Divisions aren't won in August. Let's just get that out of the way right off the bat. The Reds could get swept by the Cardinals this week and still win the division by 5 games at the end. So, when I say this is the biggest series ever in Great American Ball Park history, I don't mean this is a make-or-break series.
What I mean is, these three games might be the most impassioned and intense games we have ever seen at GABP. Heck, this may be the most energized series we've seen during the regular season in Cincinnati since the 1990 season. It's hard to find a comparable series in the last 2 decades where the Reds have played with first place on the line in August or September, and with the fans are latching on to that excitement. Here are the closest comps that I can find:
2006 - August 7, 8, 9, 10 - St. Louis comes to town with a 3.5 game lead. The series draws almost 156,000 fans, but the Reds were pulling out all of the stops to try to get fans to the ballpark with promotions like dollar dogs and half-priced tickets. The team came into the series having lost 6 of 8 and few thought that the 57-54 Reds were a legitimate playoff contender. After losing the first game, the Reds took the middle two and cut the Cardinals lead to 2.5 games, but lost the series capper and went back on the road still 3.5 back.
This series was comparable to today in many ways, but I don't really remember many fans believing in that team like they do in the current one. It seemed like the only time the Reds drew fans that year was when they went out of their way with a major promotion. This current series with the Cardinals has nothing but baseball on the docket, and it looks like the remaining ticket counts are dwindling for all 3 games. 2006 was a fun year, in a smoke-and-mirrors kind of way, but I don't think that season matched up to this level of excitement.
1999 - Nothing will compare to the playoff atmosphere of game 163 versus the Mets, but honestly that is more like a playoff game than a regular season game, even if it counts toward the regular season record. The NL Central was a two-team race in '99, with the Reds and Astros tied in the standings as late as October 1. However, the Astros did not come to Cincinnati after July 5th, and that four-game weekend series merely drew 115k+ to the ballpark. The two teams did meet for two games in Houston during the last week of the season and drew 106k for the two games, but since that wasn't in Cincinnati, it doesn't count.
1995 - The Reds led the division by 4 games on August 1st and the lead never shrunk below that the rest of the way, reaching double-digits for most of September. Couple that with the remaining fallout from the 1994 strike and the Reds actually weren't drawing that many fans to the ballpark in August and September that year.

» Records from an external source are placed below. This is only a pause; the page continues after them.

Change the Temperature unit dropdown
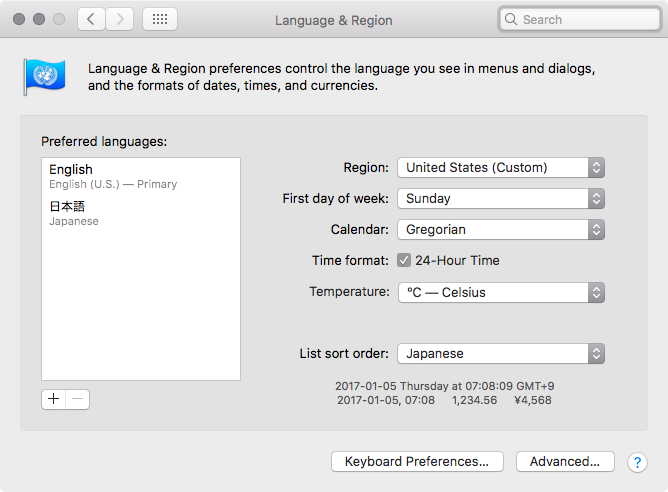This screenshot has height=492, width=668. pyautogui.click(x=500, y=293)
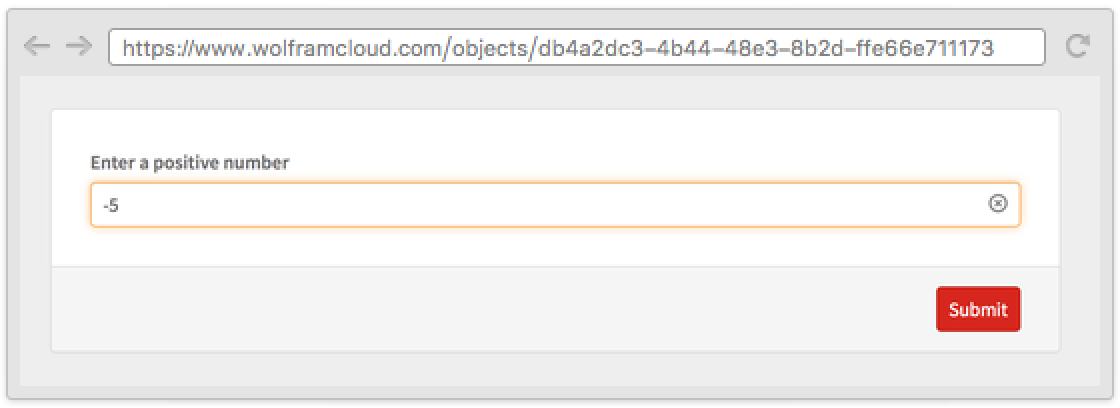Screen dimensions: 1120x408
Task: Click into the positive number input field
Action: [x=540, y=204]
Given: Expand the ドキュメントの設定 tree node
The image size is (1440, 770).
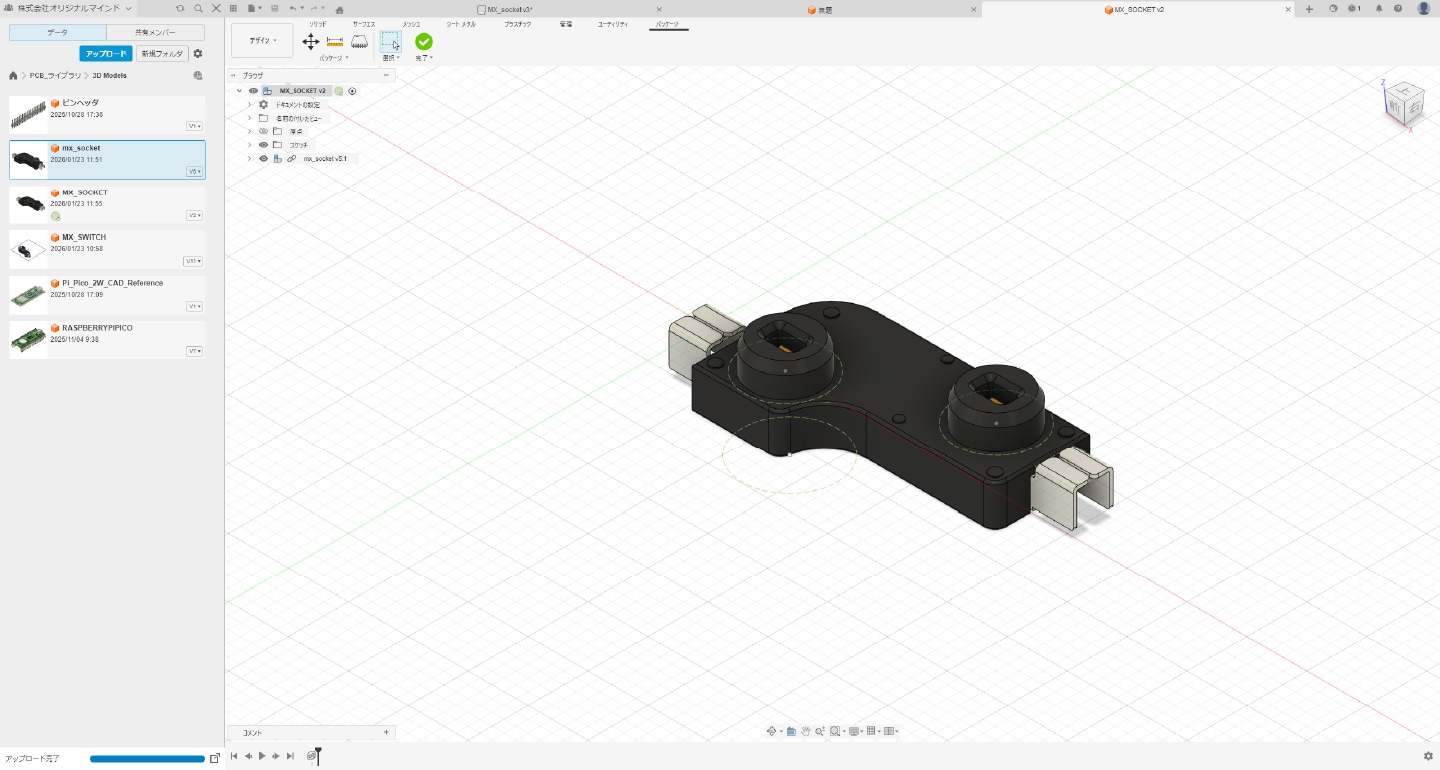Looking at the screenshot, I should tap(249, 104).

1994 - The strike pretty much made sure that no meaningful games were played. The Reds last 7 games before the strike were home games versus the Braves and Dodgers and they averaged 39k fans a game over that stretch. Would have been nice to have seen how that year played out, don't you think?
1990 - August 10, 11, 12, 13 - The San Francisco Giants came to town down by 4.5 games, but the struggling Reds had just lost 13 of their previous 17 while the Giants had won 10 of their previous 15. The Giants came in cocky and ready to prove something, but the fans were ready, with 173k showing up for the series. The Reds took 3 of 4 in the series and got some more comfortable padding on their rival.
A month later, the Dodgers came town in 2nd place, though this time they were 6.5 back at the start of the series. They drew 113k for the series (remember, Riverfront could hold 52k though), and despite losing 2 of 3, the Reds maintained a 5.5 game lead when the Dodgers left.
Perhaps the closest comp to this series is the series between the Reds and Giants on July 31, August 1, 2 in 1987. The second-place Giants came to town trailing the Reds by 2 games. The Reds were 6 games over when the series started, but it was a young, talented team that was expected to win, so it's not like they were surprising people with their success. The series drew 119k, which would be a fantastic number for the series this year, but that was in a larger park and it was a weekend series.
This was all meant just as a fun exercise to put some perspective on how rare a series like this one with the Cardinals has been for Reds fans over the last two decades. I expect this to be a nerve-wracking, exciting, and hopefully happy experience. Whatever happens, be sure to enjoy the moment. These types of moments have been few and far between for us fans. Don't let it slip by without soaking it in.